Hattersley replaced Mark Hunter, who retired in August, after five years in the top post and 17 years with the company. Hunter left as Molson grappled with declining beer demand in North America as consumers shift toward craft brews, wine and spirits.
The Montreal-based brewer announced Wednesday that it expects to cut 400 to 500 jobs, close its Denver office and designate Chicago as its North American operational headquarters.
The changes will come as part of a revitalization plan that will focus on several key areas, including investing in the company’s iconic brands and aggressively growing its premium business, he said.
It will also expand in businesses beyond beer, he said, citing its recent additions of premium ciders and hard seltzer, as well as its work to launch CBD-infused, non-alcoholic drinks.

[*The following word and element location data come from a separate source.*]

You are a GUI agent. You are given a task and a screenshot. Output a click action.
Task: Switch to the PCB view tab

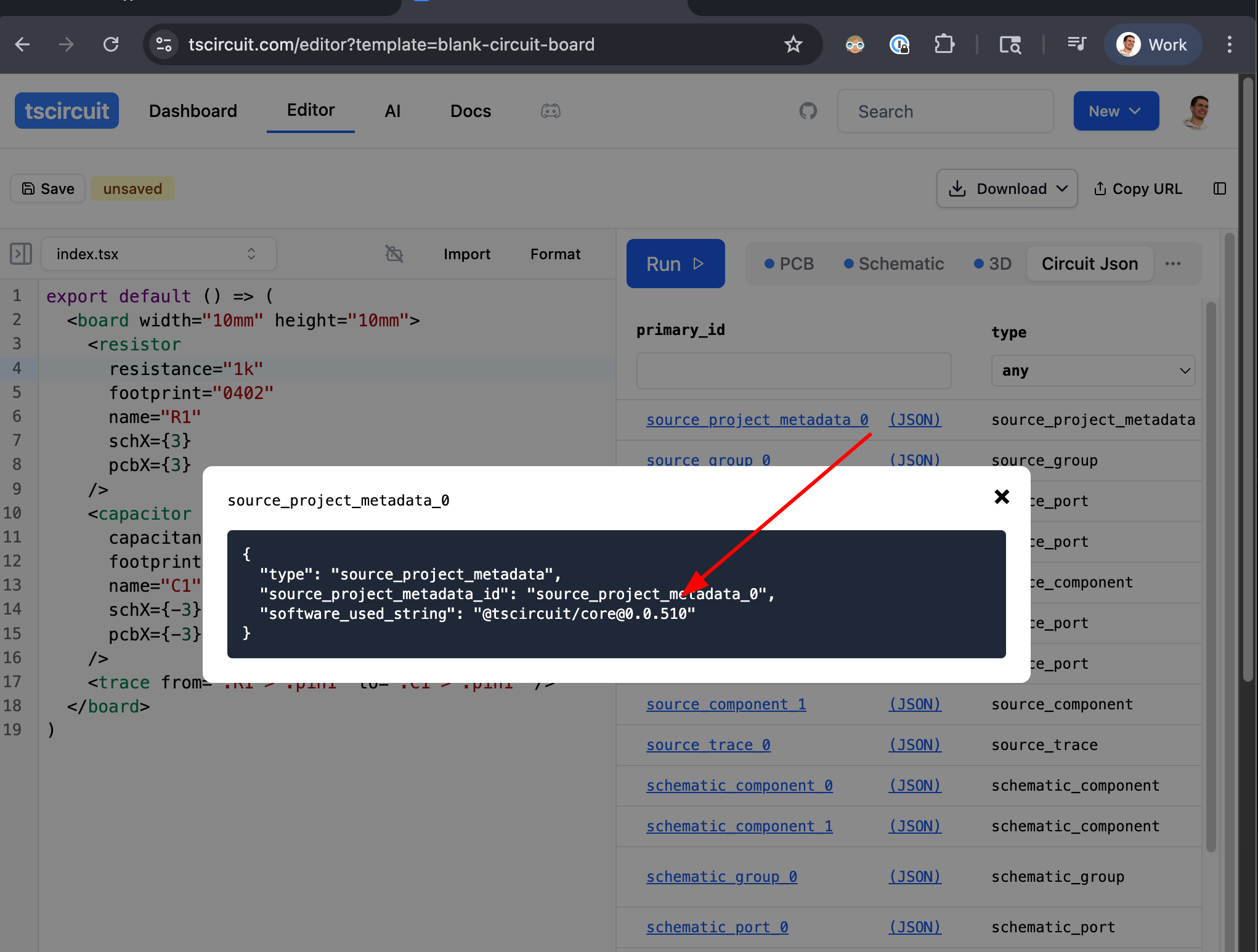[x=789, y=264]
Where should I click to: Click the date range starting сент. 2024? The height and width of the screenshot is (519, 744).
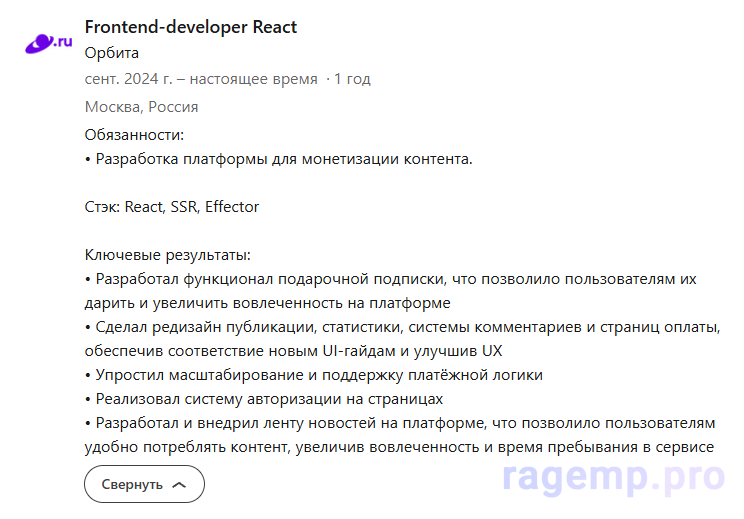[201, 79]
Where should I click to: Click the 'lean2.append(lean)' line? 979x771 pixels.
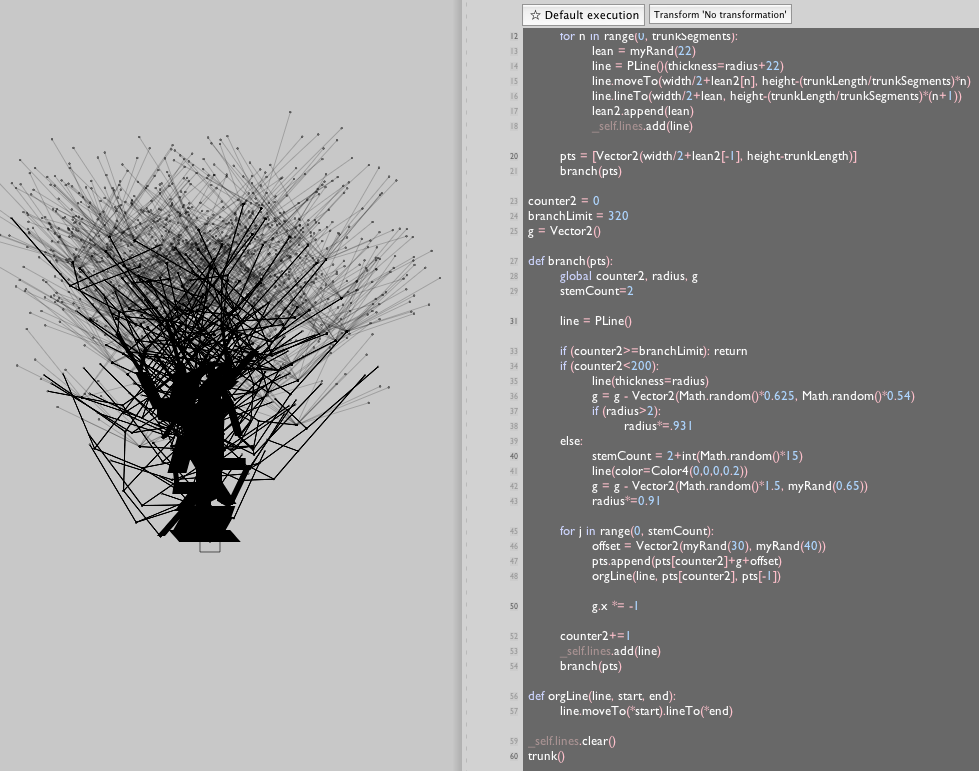coord(642,111)
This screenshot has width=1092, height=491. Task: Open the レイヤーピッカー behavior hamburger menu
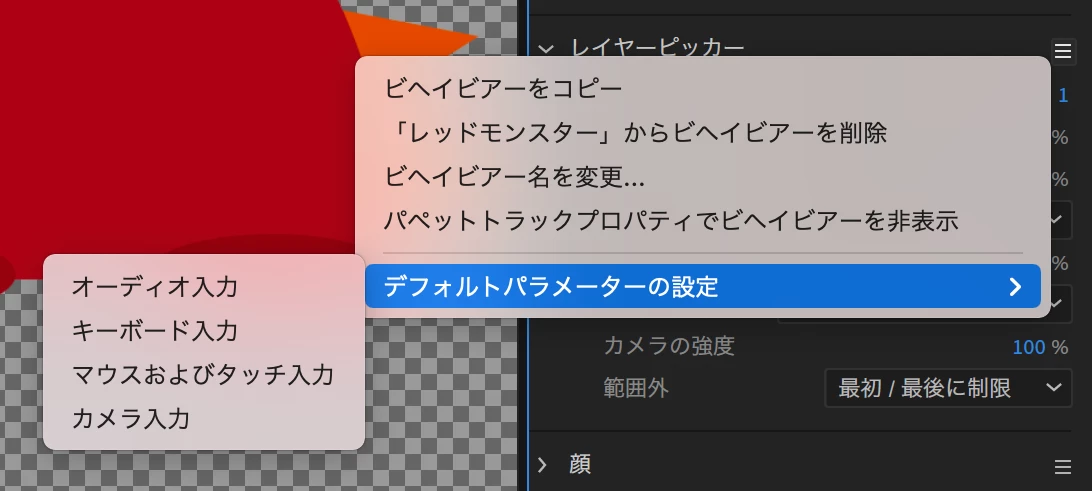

“You will see us push into these white spaces faster than we ever have in the past,” Hattersley said.
This focus on extending itself beyond beer has led the company to decide to change its name to Molson Coors Beverage Company, starting at the beginning of next year, he said.
“The name speaks volumes about who we are and what is possible for our business.”
Some analysts on the call questioned what was new about Molson’s plan, which has been focusing on the areas outlined in the revitalization plan for some time now.
Hattersley highlighted the company’s ability to take more risks and move faster than it has in the past under the new plan. Molson also won’t be forced into making the tradeoff decisions it’s had to in the past about where it will put its investment dollars, he said.
“This is a lot of change, but we will execute it efficiently because we cannot wait and risk allowing the competition to continue passing us by, to outspend us, to out innovate us, and to outmanoeuvre us.”
Molson expects approximately $120 million to $180 million in charges related to the changes.
The plan was announced as the brewer, which keeps its books in U.S. dollars, released its most recent quarterly results. It lost US$402.9 million or $1.86 per diluted share for the quarter ended Sept. 30 as it was hit by a goodwill impairment charge related to its Canadian operations. The result compared with a profit of $338.3 million or $1.56 per diluted share a year ago.
Net sales totalled $2.84 billion, down from $2.93 billion a year earlier.
Molson’s underlying profit for the quarter totalled $321.2 million or $1.48 per share for the quarter, down from an underlying profit of $398.5 million or $1.84 per share a year ago.